My attitude makes me feel guilty. God knows, our ascetic president has given PBS enough trouble. But the fact is that I find myself nowadays drawn only to its musical programs-with decreasing frequency. No doubt there is an explanation for their sameness and the distorted picture they give of the world of serious music. It was the present record that set off this train of thought. Want to hear a tenor? You get a choice of Luciano or Placido. A conductor? It's Jimmy or Lenny or Zubin. A violinist? We have Pinchas or Itzhak. And so on with Joan and Marilyn and Wynton and the flute-playing leprechaun, etc., etc.

I have nothing against these people--far from it! They are all splendid musicians, some of them undoubtedly the best around, and people I'd go out of my way to hear. But a little variety might be welcome, except that it probably would not draw the audiences that these people do, thanks to effective publicity staffs. Once in a while I'd like to see-hear, for ex­ample, Elly Ameling or Fischer-Dieskau or Badura-Skoda or Oscar Shumsky or Claudio Abbado. But I doubt it'll ever happen.

Well, anyhow, here we are with another volume of the Beethoven fiddle sonatas, played by two of the musically fairest-­haired boys of our time. I have already pointed out that, when it was issued abroad, the series met with universal and virtually unqualified applause, on purely musical grounds that seem to have had nothing to do with PR or glamour. Zuker­man and Barenboim are two of the most talented musicians presently before the public, and the fact that they are friends who have played together for years does not hurt their case one whit.

Beethoven first tackled a violin sonata (really a piano-and-violin sonata) under cir­cumstances that remain obscure, around 1790, but did not complete it. His first suc­cessful effort was begun in 1797 and culminated the next year in a set of three, which he dedicated to Salieri, with whom he took sporadic lessons in vocal composi­tion around that time. What Salieri thought of them we don't know--though later he took such a dislike to Beethoven's "moder­nism" that the latter pronounced him his enemy. (Did Salieri kill Beethoven? Answer: No, for. he predeceased him by two years.) Though the works strike us as relatively unadventurous, we know that friends of Haydn's already considered them unforgivably dissonant. After that Beethoven went on turning out such pieces on an almost-yearly basis, reaching no. 9 (the "Kreutzer") in 1803. It was followed only by the nameless no. 10, nine years later.

The "Kreutzer," later dedicated to violinist Rodolphe Kreutzer (and the title source of a famous story by Tolstoy), was put together for George Augustus Polgreen Bridgetower. Bridgetower, a violin vir­tuoso and sometime prodigy, was the son of a black African father and a white Euro­pean mother. Beethoven met him in Vien­na in the spring of 1803 and promised him a sonata. But he dawdled over the first two movements until mid-May, when he found he was to accompany Bridgetower in a concert. He dashed off the rest of the slow movement (too late to have it copied) and tacked on a discarded finale for the Sixth Sonata (A major). Surprisingly, the finish­ed product was not only a success, but is generally rated the peak of the series.

(Entries on locating words and elements)
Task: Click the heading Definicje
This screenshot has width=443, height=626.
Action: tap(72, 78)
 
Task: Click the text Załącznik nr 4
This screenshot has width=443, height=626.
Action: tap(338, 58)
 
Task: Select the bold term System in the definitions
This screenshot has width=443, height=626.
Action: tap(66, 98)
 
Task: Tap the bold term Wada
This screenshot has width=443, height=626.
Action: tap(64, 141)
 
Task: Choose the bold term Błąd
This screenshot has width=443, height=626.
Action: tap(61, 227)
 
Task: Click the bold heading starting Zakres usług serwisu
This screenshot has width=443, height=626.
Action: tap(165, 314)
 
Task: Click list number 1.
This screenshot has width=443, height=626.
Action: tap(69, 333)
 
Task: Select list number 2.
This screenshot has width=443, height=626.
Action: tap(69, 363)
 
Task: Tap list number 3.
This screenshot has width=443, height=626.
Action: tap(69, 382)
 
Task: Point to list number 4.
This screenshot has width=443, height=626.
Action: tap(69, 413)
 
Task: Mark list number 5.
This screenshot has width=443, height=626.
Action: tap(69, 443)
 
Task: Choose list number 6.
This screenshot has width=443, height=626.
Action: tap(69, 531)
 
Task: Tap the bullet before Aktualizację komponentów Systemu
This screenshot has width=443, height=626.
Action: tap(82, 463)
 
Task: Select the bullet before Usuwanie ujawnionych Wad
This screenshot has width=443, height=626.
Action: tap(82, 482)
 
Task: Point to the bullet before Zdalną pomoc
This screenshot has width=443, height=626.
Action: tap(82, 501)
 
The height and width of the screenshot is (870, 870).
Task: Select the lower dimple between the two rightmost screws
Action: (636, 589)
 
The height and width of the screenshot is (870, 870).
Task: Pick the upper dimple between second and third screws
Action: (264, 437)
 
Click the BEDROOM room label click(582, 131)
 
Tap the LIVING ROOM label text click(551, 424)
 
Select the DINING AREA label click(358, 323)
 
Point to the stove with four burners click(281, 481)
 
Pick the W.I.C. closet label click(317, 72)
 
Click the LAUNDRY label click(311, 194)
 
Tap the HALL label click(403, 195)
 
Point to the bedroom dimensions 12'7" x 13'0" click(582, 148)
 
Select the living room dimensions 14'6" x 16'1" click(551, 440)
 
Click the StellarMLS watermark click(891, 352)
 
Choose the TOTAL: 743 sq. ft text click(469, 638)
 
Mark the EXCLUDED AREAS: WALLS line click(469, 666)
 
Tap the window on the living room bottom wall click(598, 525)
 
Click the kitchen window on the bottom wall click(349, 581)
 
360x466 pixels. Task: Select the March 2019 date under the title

▸ **EXERCISE 1**: Retype the Beethoven sonata review from "I have nothing" down to "it'll ever happen.", keeping every word and mark the same.
▸ **EXERCISE 2**: In the Beethoven sonata review, who received the dedication of Beethoven's first set of three violin sonatas?

▸ **CORRECT ANSWER 1**:
I have nothing against these people--far from it! They are all splendid musicians, some of them undoubtedly the best around, and people I'd go out of my way to hear. But a little variety might be welcome, except that it probably would not draw the audiences that these people do, thanks to effective publicity staffs. Once in a while I'd like to see-hear, for ex­ample, Elly Ameling or Fischer-Dieskau or Badura-Skoda or Oscar Shumsky or Claudio Abbado. But I doubt it'll ever happen.

▸ **CORRECT ANSWER 2**: Salieri